Some background:  Hirsch makes South African boerewors (farm sausage), and they make it really well, to a recipe provided to them by a South African customer as a special order, but which turned out to be a gold mine for them when they made more and put it for sale in the freezer.  Unsurprisingly, they have a large clientele of Seffricans, and one of the basket characteristics (told to me by Nancy Hirsch) is that it is the only product in their freezer which is bought in multiples — i.e. more than one pack per customer.  I usually buy four at a time, which yields 12 boerewors sausages for my monthly consumption (New Wife doesn’t eat boerewors, never has, so I have them all to myself yum yum).

Now these are not your typical skimpy things like Nathan’s or Oscar Meyer hotdogs.  Even after cooking, these are monsters and sometimes I can’t eat a whole one in a bread roll, but have to slice it longitudinally in half to be able to finish it.  (The other half goes into the fridge for next day’s brekkie.)

Now this stuff is not cheap.  A pack of three boerewors costs about $7.50 – $8.00, which sounds expensive and it is, but it’s a delicacy, made by hand (because of the very specific recipe) and as such very much worth the money.  So I typically buy those four packs with a total ring of about $32.

Until the last time I went into the butchery, and discovered that the packs now cost $11 each.

So from now on, I’ll only be buying three packs at a time, yielding nine sausages for the month instead of twelve.  Same amount of money, three-quarters of the product.
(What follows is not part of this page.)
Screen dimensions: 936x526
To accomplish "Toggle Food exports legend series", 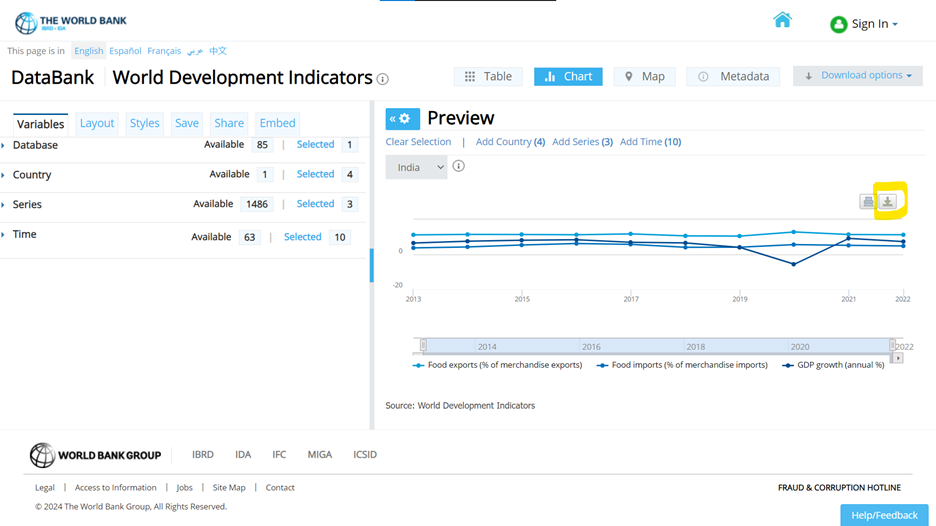I will 498,365.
Which, by the way, is what I told the folks at Hirsch.

Look, I understand the business of retail product pricing;  when it comes to foods, I understand it as well as anyone on the world because I did little else but study things like price elasticity and promotion pricing, for well over forty years.

But the plain fact of the matter is that now in my sunset years, I can no longer afford just to pay whatever the price sticker demands.  I have a (very) fixed amount of money I can pay for groceries, which means that at some point, I have to cut back — as above — and make do with less.  Fortunately, New Wife is an outstanding cook, so making meals from scratch and eating stews, curries and pasta dishes instead of boerewors hot dogs is not that much of a sacrifice, believe me.

But here’s the thing:  once a year I host the family Christmas dinner (on Boxing Day and not the 25th), in which I myself prepare a prime rib roast.  In the past, that prime rib has always come from Hirsch’s Meats because I’m not prepared to stint on quality for what is, even more than Thanksgiving, our family’s premium gathering of the year.

Well, this year and probably for the entire future, that prime rib roast will be coming not from Hirsch but from Walmart — something which I also told the Hirsch people.

Sic transit emptor.

Welcome Expansion

Oh be still, my beating heart:

High street food chain Greggs is to open its first pub serving exclusive beers and a menu featuring its classic bakes and sausage rolls.

Just when I thought there was no reason ever to visit Britishland again, they do this to me.

Then again, this first (and so far only) Greggs-based pub is opening in Newcastle-On-Tyne, which exists in my mind simply as a railway station one passes through en route to Edinburgh.

But… beer and Greggs sausage rolls?

Back, Satan;  back, I say.

It’s just a Good Thing Greggs didn’t open their first pub in Devizes, Wilts.

The combination of steak bakes, sausage rolls and pints of Wadworth 6x… [exit, drooling]

Never Mind That Yellow Snow

…watch out for the radioactive shrimp instead:

The Food and Drug Administration is warning U.S. consumers not to eat certain frozen shrimp products sold at Walmart over concerns they contain radioactive isotope Cesium-137.

In a press release Tuesday, the FDA said they were investigating reports of Cs-137 contamination in shipping containers and frozen shrimp being imported by Indonesian company BMS Foods after it was detected by customs officers at four US ports.

Now to be sure, this is being done in an excess of caution:  there’s no actual proof that WallyWorld sold any radioactive shrimp, and the levels are well below what the FDA considers as harmful.

But if you’ve got that big shrimp boil scheduled for the weekend family reunion and you bought the stuff from Sam’s Club or its cousin, you may want to consider replacing it from somewhere else.